WHAT THIS TASK INVOLVES: Write out the following lines word for word, changing nothing.

* start *

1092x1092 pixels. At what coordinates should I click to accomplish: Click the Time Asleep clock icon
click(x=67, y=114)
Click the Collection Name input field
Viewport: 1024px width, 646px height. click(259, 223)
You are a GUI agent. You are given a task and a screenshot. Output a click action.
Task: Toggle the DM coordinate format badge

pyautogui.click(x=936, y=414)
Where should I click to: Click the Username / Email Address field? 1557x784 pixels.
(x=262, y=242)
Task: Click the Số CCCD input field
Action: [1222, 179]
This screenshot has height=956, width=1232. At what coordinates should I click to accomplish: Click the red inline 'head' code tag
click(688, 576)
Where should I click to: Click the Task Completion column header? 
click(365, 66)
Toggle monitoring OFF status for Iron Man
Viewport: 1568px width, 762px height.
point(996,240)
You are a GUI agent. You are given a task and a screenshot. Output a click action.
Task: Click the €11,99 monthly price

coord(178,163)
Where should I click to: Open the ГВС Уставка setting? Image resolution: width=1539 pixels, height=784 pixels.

* end *

REPLY TO THE EXERCISE:
1092x1092 pixels. At what coordinates should I click to accomplish: Click the Time Asleep clock icon
click(x=67, y=114)
Click the Collection Name input field
Viewport: 1024px width, 646px height. click(259, 223)
You are a GUI agent. You are given a task and a screenshot. Output a click action.
Task: Toggle the DM coordinate format badge

pyautogui.click(x=936, y=414)
Where should I click to: Click the Username / Email Address field? 1557x784 pixels.
(x=262, y=242)
Task: Click the Số CCCD input field
Action: [1222, 179]
This screenshot has height=956, width=1232. At what coordinates should I click to accomplish: Click the red inline 'head' code tag
click(688, 576)
Where should I click to: Click the Task Completion column header? 
click(365, 66)
Toggle monitoring OFF status for Iron Man
Viewport: 1568px width, 762px height.
point(996,240)
You are a GUI agent. You are given a task and a screenshot. Output a click action.
Task: Click the €11,99 monthly price

coord(178,163)
Where should I click to: Open the ГВС Уставка setting? Image resolution: width=1539 pixels, height=784 pixels.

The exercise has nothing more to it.